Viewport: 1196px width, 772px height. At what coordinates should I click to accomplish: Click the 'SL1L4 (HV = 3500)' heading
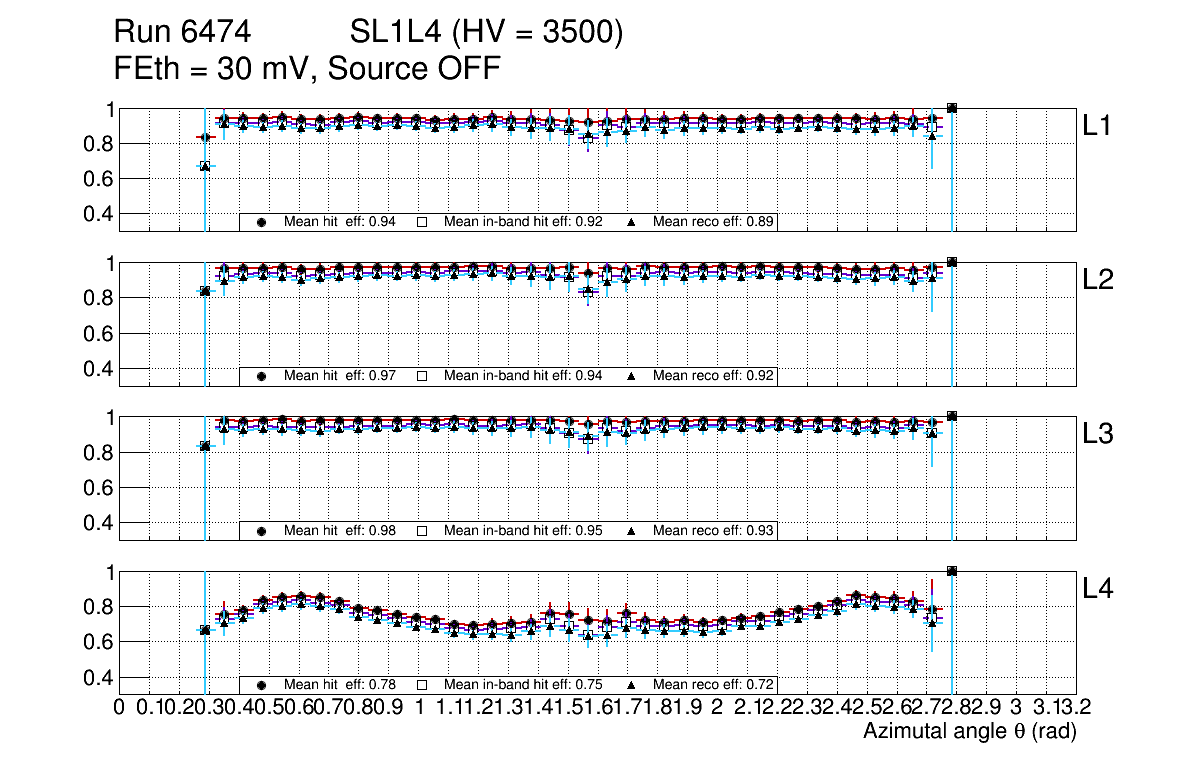click(487, 33)
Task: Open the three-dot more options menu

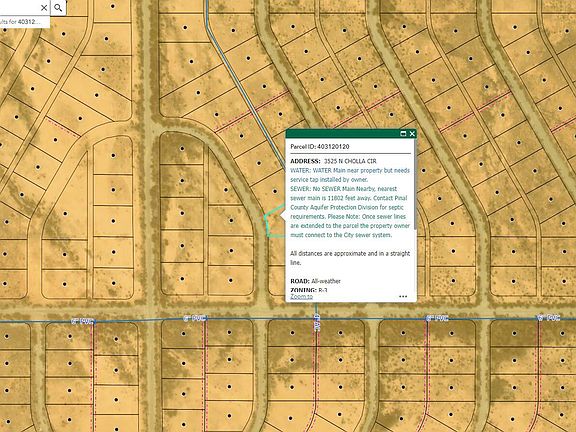Action: [x=403, y=296]
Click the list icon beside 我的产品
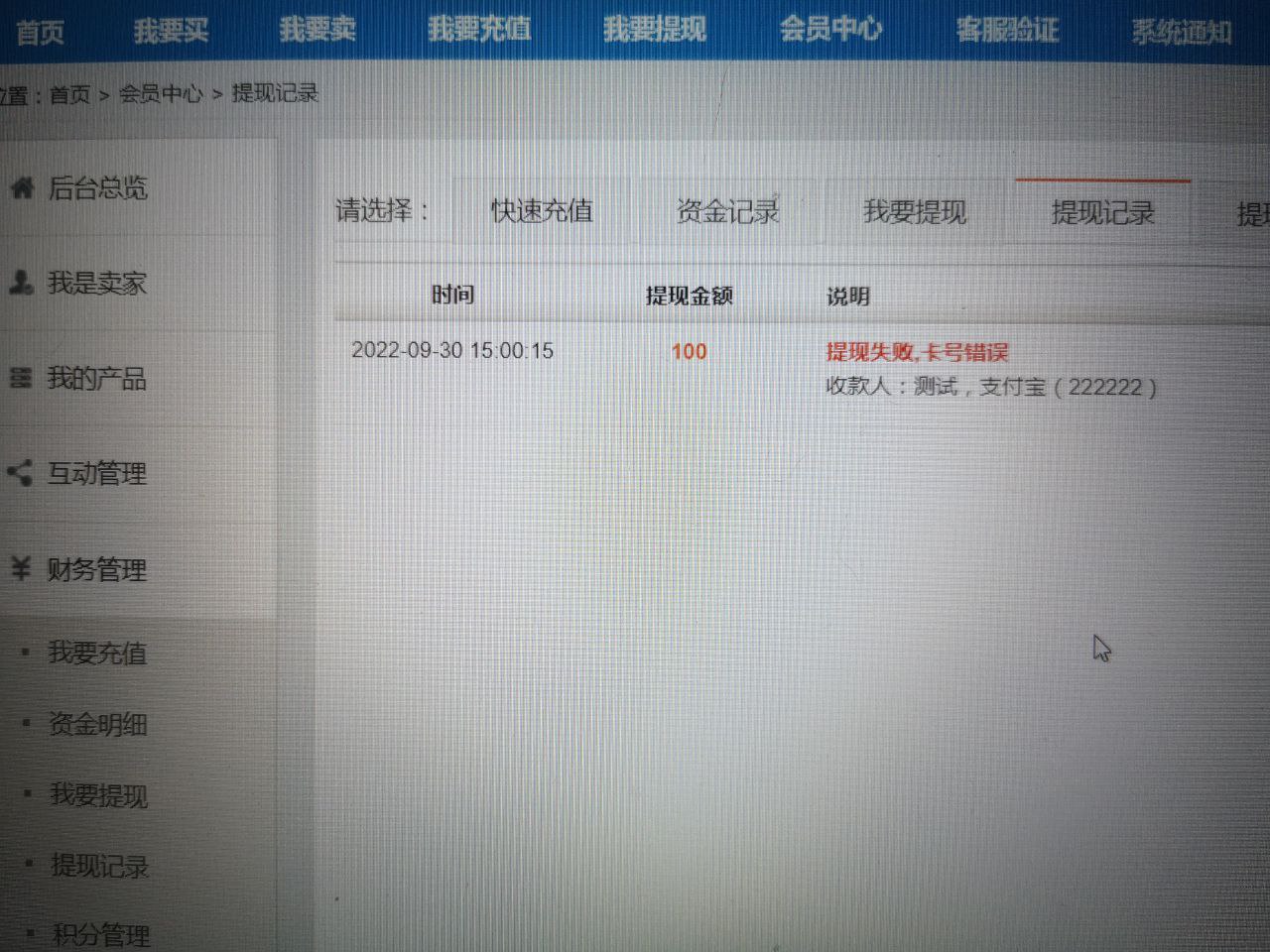Image resolution: width=1270 pixels, height=952 pixels. point(20,378)
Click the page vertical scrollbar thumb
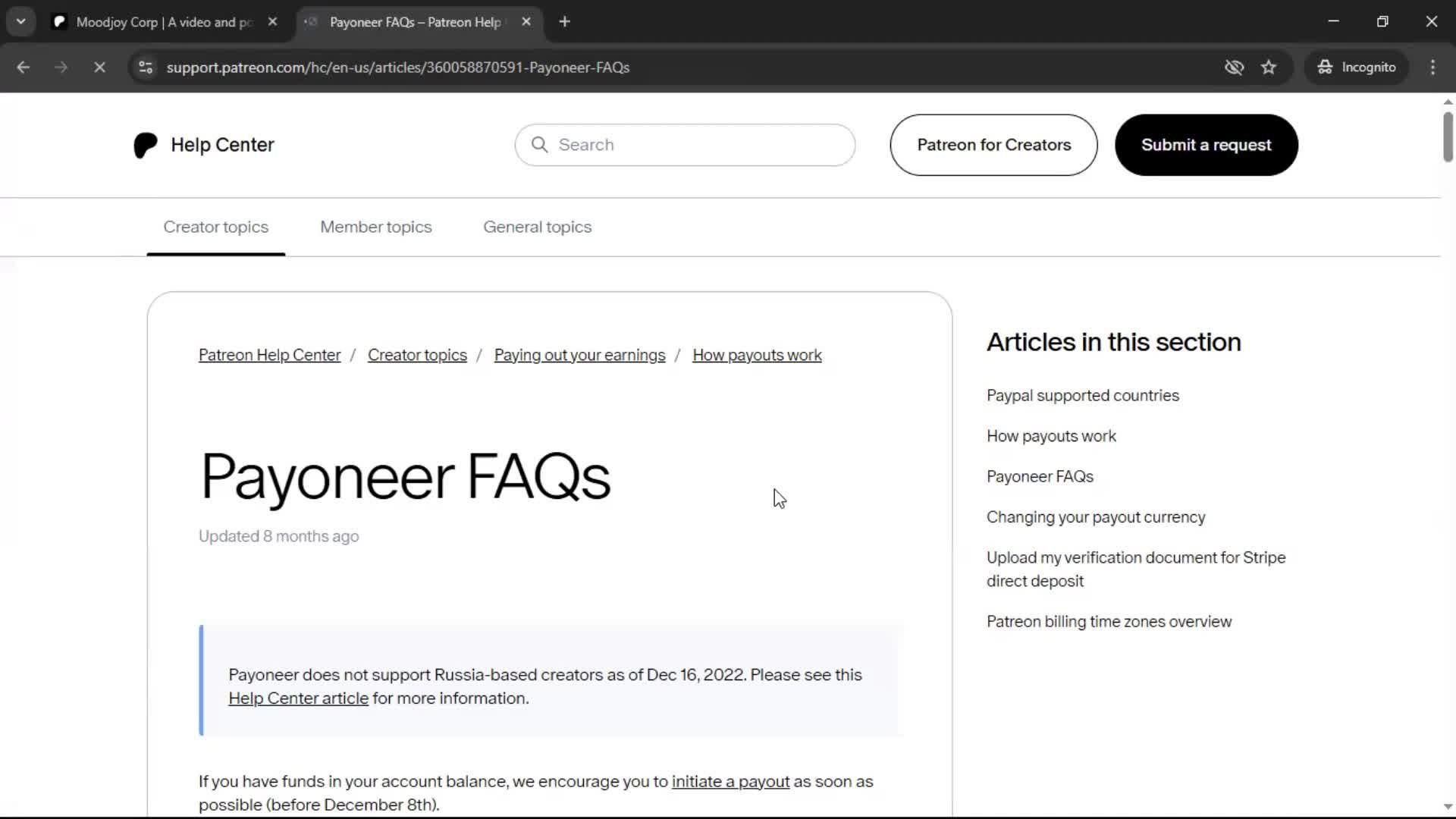The height and width of the screenshot is (819, 1456). point(1448,136)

**WORK INSTRUCTION**
Instructions for the listing above: set down every entry exactly and drop any image.

**THE ANSWER**
Viewport: 1196px width, 772px height. At what coordinates should I click to accomplish: Click the 'SL1L4 (HV = 3500)' heading
click(487, 33)
Task: Open the three-dot more options menu

Action: [x=403, y=296]
Click the list icon beside 我的产品
Image resolution: width=1270 pixels, height=952 pixels. point(20,378)
Click the page vertical scrollbar thumb
The height and width of the screenshot is (819, 1456). point(1448,136)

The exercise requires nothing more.